**What is expected:**
Take the entries below and print, exactly, the stretch from the line containing "Universität (1096, 192)" through the line containing "summaery2020 (449, 169)", both included.

**Supplied material:**
Start of Block
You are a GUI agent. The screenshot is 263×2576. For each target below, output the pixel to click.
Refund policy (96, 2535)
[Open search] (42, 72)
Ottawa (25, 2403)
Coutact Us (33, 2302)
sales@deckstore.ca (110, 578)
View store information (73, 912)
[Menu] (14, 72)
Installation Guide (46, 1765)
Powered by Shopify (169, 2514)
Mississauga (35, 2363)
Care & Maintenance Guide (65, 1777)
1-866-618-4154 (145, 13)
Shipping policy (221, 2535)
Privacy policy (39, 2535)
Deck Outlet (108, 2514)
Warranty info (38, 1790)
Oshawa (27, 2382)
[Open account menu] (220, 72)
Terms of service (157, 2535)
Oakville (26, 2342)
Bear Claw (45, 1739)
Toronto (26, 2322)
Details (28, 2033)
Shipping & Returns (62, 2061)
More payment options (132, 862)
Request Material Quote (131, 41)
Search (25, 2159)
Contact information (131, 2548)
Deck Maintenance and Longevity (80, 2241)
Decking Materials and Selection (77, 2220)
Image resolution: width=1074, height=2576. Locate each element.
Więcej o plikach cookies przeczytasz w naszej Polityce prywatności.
End of Block
Start of Block
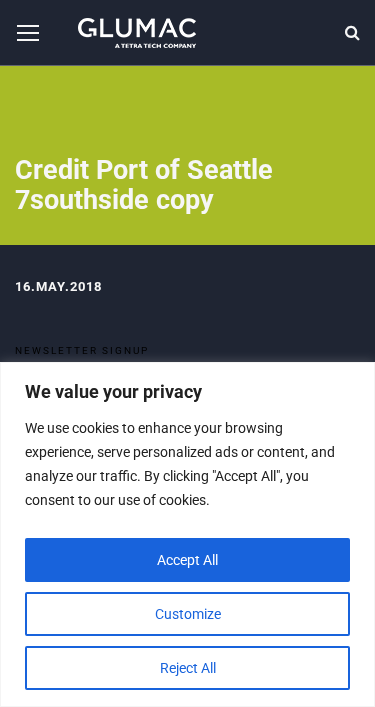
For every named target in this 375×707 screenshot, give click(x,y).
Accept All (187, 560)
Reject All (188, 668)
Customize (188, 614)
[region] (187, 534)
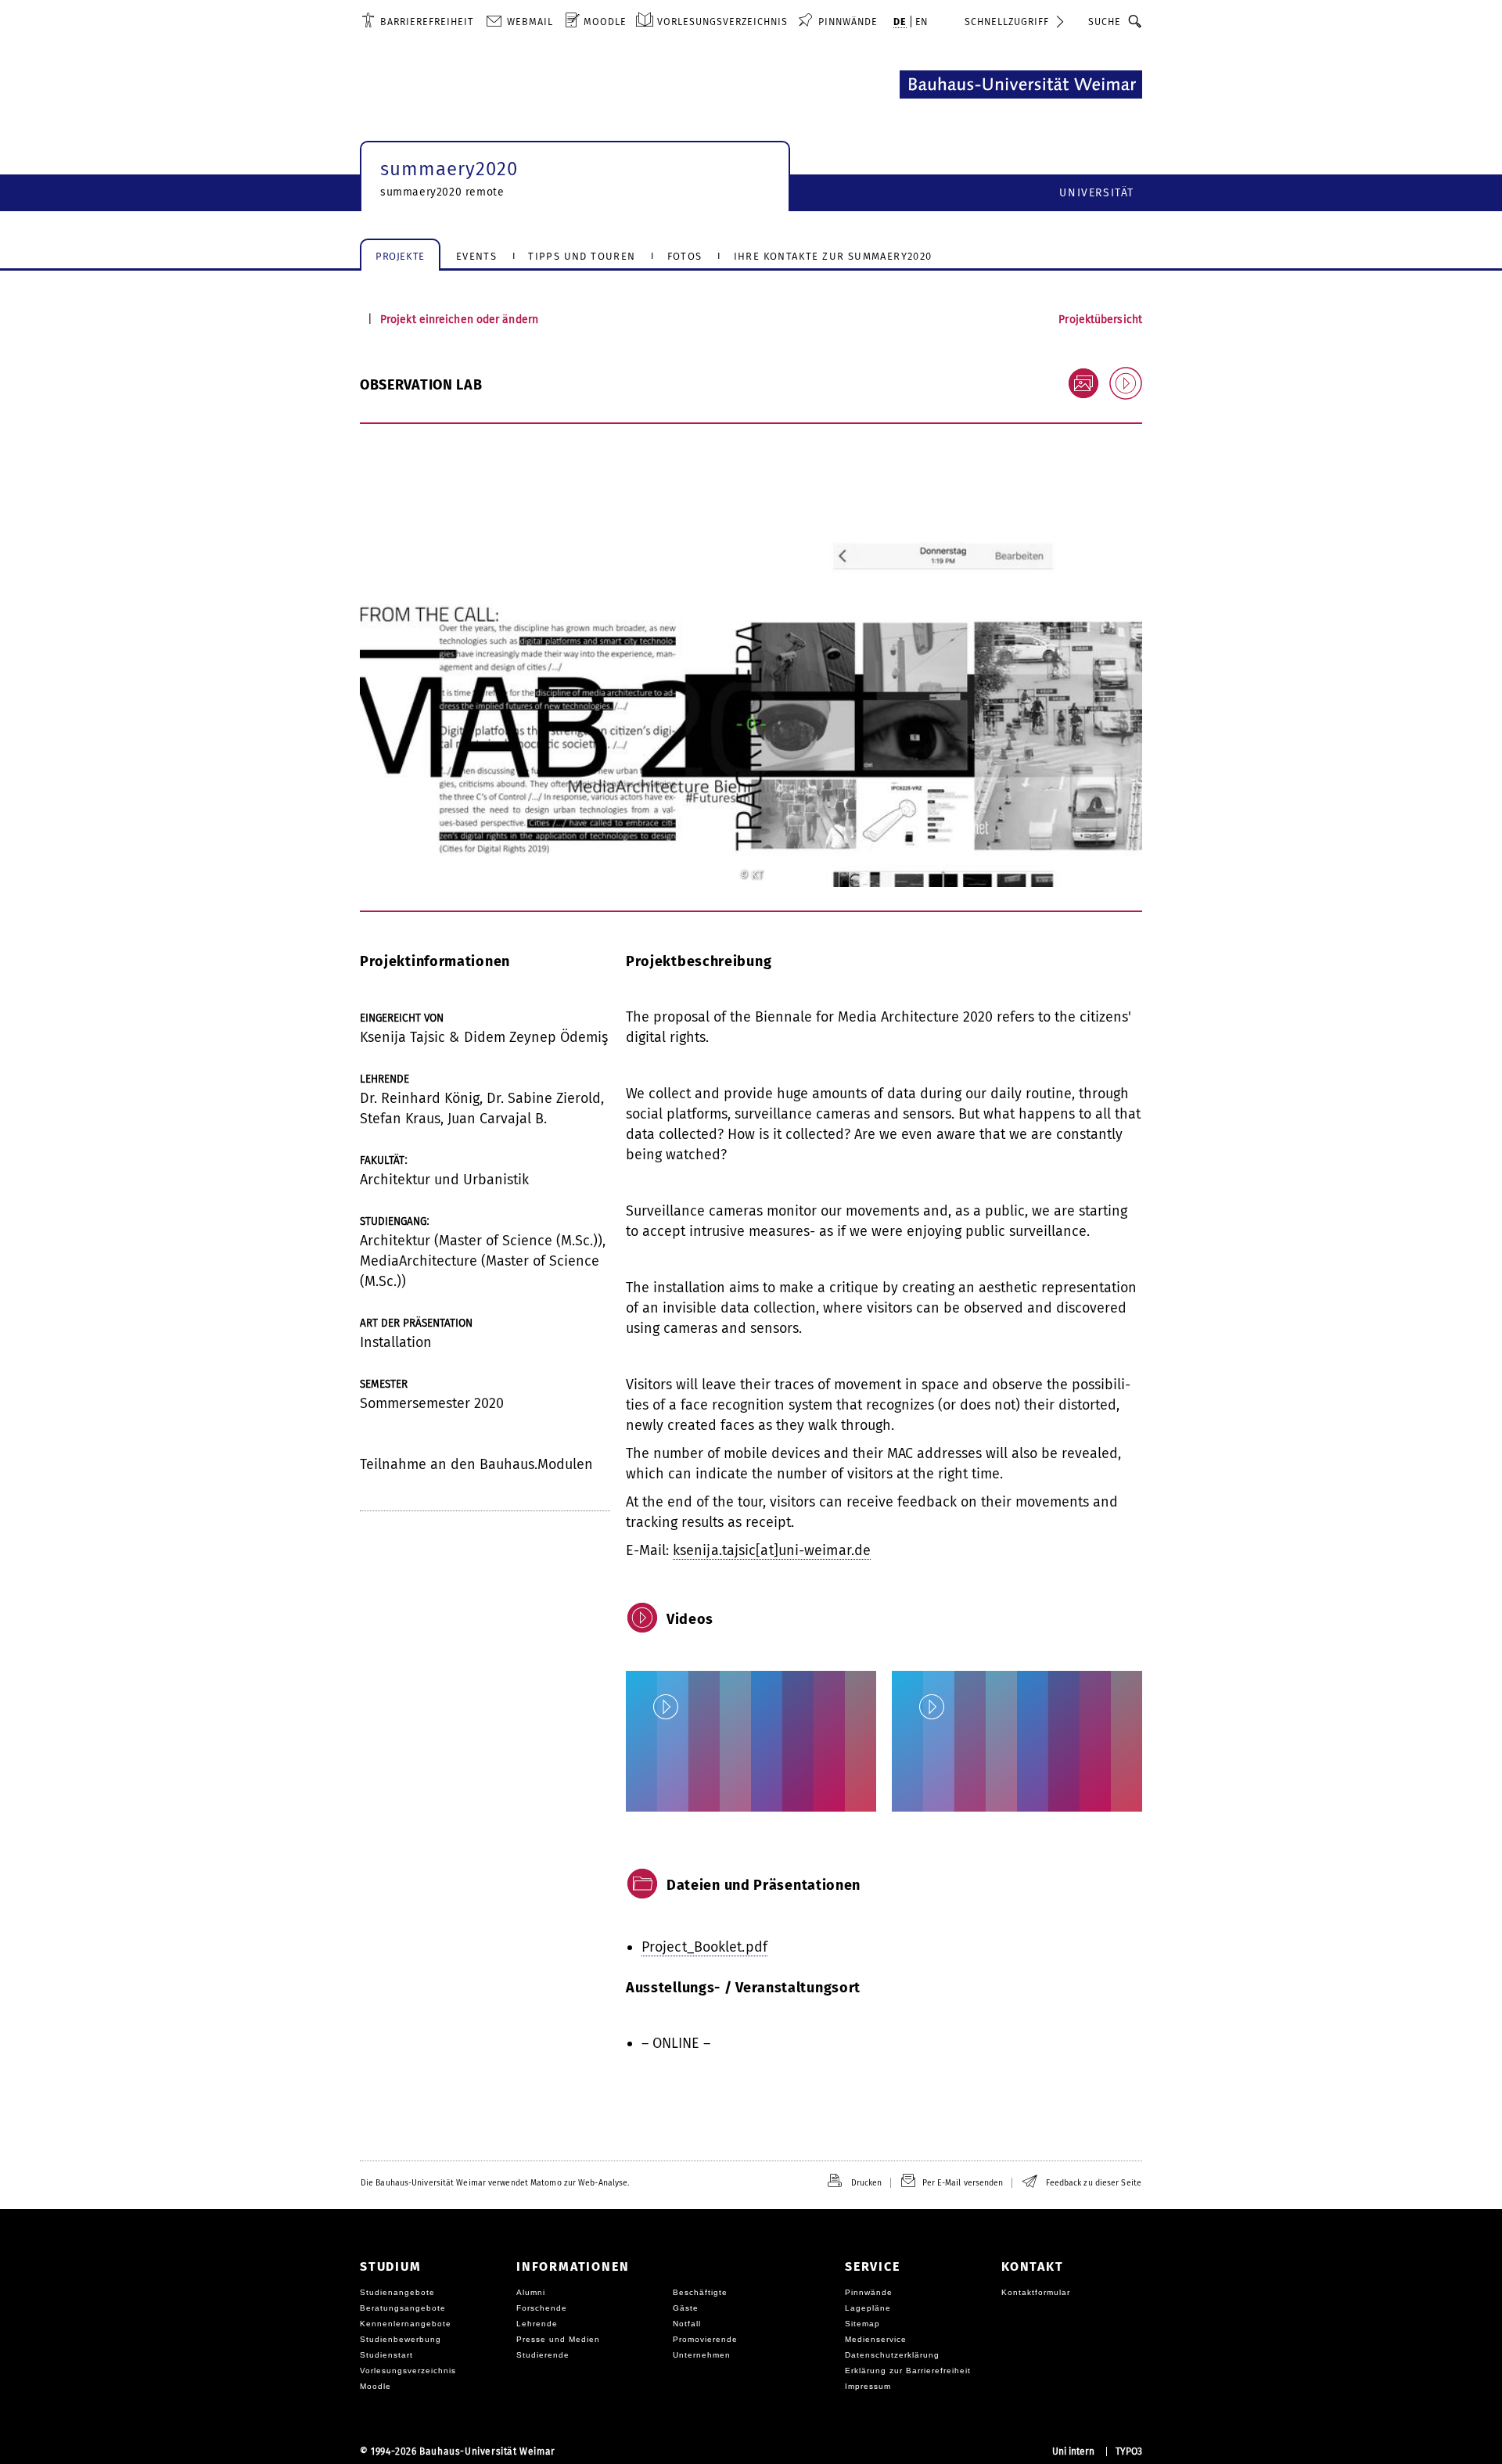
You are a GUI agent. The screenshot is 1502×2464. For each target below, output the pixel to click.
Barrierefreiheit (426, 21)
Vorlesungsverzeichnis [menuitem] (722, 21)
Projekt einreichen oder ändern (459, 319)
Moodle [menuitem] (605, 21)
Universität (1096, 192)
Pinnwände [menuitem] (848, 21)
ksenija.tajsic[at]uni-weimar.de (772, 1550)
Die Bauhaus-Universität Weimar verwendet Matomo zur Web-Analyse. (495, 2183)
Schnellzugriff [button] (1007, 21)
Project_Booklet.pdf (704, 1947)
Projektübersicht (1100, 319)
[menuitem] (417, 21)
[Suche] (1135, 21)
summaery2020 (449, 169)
End of Block
**The answer:**
Universität (1096, 192)
Pinnwände [menuitem] (848, 21)
ksenija.tajsic[at]uni-weimar.de (772, 1550)
Die Bauhaus-Universität Weimar verwendet Matomo zur Web-Analyse. (495, 2183)
Schnellzugriff [button] (1007, 21)
Project_Booklet.pdf (704, 1947)
Projektübersicht (1100, 319)
[menuitem] (417, 21)
[Suche] (1135, 21)
summaery2020 (449, 169)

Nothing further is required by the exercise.